* [WHAT YOU ARE ASKED TO DO] Which lines in the data below contain the word "agent"? Copy each of them.

* [RECORDS FOR THE EXERCISE]

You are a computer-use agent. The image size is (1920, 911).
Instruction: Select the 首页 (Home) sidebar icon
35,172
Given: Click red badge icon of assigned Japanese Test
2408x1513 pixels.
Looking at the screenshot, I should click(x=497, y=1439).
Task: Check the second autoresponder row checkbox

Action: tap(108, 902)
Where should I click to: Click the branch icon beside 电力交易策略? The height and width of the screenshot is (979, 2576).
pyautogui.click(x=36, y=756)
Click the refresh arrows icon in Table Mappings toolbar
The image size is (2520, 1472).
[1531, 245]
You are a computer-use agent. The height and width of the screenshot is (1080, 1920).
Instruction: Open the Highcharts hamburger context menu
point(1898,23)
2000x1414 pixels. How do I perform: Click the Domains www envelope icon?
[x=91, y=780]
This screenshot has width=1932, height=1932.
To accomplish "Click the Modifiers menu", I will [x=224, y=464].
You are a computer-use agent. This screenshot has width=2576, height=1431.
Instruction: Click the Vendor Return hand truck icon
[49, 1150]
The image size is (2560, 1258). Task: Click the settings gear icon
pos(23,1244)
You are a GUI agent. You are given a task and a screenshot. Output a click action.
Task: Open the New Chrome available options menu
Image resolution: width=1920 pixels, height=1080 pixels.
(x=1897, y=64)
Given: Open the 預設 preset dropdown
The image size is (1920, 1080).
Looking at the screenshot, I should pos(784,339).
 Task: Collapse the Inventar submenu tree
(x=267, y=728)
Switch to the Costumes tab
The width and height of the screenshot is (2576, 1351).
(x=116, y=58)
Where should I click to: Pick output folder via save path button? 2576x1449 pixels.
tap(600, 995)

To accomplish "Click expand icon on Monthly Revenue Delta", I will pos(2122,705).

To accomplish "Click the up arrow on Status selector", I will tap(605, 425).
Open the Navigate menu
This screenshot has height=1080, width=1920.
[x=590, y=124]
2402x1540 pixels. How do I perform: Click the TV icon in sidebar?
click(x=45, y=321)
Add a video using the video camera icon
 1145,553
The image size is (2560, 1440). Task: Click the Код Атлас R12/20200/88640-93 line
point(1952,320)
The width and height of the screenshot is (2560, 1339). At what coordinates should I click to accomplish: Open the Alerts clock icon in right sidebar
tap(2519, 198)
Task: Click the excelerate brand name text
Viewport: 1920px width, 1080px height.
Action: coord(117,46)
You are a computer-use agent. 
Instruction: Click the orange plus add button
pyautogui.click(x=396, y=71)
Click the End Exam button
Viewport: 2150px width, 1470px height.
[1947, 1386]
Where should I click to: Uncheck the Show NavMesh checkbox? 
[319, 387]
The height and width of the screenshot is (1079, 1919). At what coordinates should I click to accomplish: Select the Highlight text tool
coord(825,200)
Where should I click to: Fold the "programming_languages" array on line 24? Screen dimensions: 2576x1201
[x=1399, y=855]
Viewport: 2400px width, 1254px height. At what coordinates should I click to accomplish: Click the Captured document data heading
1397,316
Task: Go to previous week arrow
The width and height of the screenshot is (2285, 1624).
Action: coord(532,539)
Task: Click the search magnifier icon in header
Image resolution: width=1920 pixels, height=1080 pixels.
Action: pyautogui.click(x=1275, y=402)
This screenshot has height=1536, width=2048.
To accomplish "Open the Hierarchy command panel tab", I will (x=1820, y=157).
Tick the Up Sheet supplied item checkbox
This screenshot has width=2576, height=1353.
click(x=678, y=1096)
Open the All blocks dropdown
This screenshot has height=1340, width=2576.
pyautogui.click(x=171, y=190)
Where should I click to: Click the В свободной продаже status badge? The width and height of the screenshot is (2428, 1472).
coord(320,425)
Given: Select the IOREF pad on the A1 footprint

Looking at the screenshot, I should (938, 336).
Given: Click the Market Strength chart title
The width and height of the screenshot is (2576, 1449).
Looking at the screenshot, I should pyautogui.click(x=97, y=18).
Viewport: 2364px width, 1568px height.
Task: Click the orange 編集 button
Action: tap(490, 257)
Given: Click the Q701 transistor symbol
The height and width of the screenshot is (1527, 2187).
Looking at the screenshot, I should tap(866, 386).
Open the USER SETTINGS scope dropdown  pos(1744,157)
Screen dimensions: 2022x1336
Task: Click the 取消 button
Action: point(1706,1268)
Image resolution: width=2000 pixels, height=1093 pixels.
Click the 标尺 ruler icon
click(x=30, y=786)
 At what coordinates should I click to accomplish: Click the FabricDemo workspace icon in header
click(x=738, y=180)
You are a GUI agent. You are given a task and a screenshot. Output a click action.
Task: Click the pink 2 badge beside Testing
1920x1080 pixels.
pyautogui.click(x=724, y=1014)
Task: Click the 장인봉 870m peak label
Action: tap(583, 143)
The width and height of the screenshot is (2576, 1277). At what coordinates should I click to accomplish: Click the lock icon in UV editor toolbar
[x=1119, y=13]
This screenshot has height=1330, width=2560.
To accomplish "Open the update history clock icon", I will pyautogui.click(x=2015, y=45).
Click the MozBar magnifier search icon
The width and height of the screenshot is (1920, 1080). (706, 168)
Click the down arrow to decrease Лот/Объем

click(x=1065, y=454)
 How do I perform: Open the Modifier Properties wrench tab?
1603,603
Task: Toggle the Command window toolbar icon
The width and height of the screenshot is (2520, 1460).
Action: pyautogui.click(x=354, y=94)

* [OUTPUT FOR THIS EXERCISE]
You are a computer-use agent. The image size is (1920, 911).
You are a computer-use agent. The height and width of the screenshot is (1080, 1920).
You are a computer-use agent. This screenshot has width=2576, height=1431.
You are a GUI agent. You are given a task and a screenshot. Output a click action.
You are a computer-use agent. 
You are a GUI agent. You are given a task and a screenshot. Output a click action.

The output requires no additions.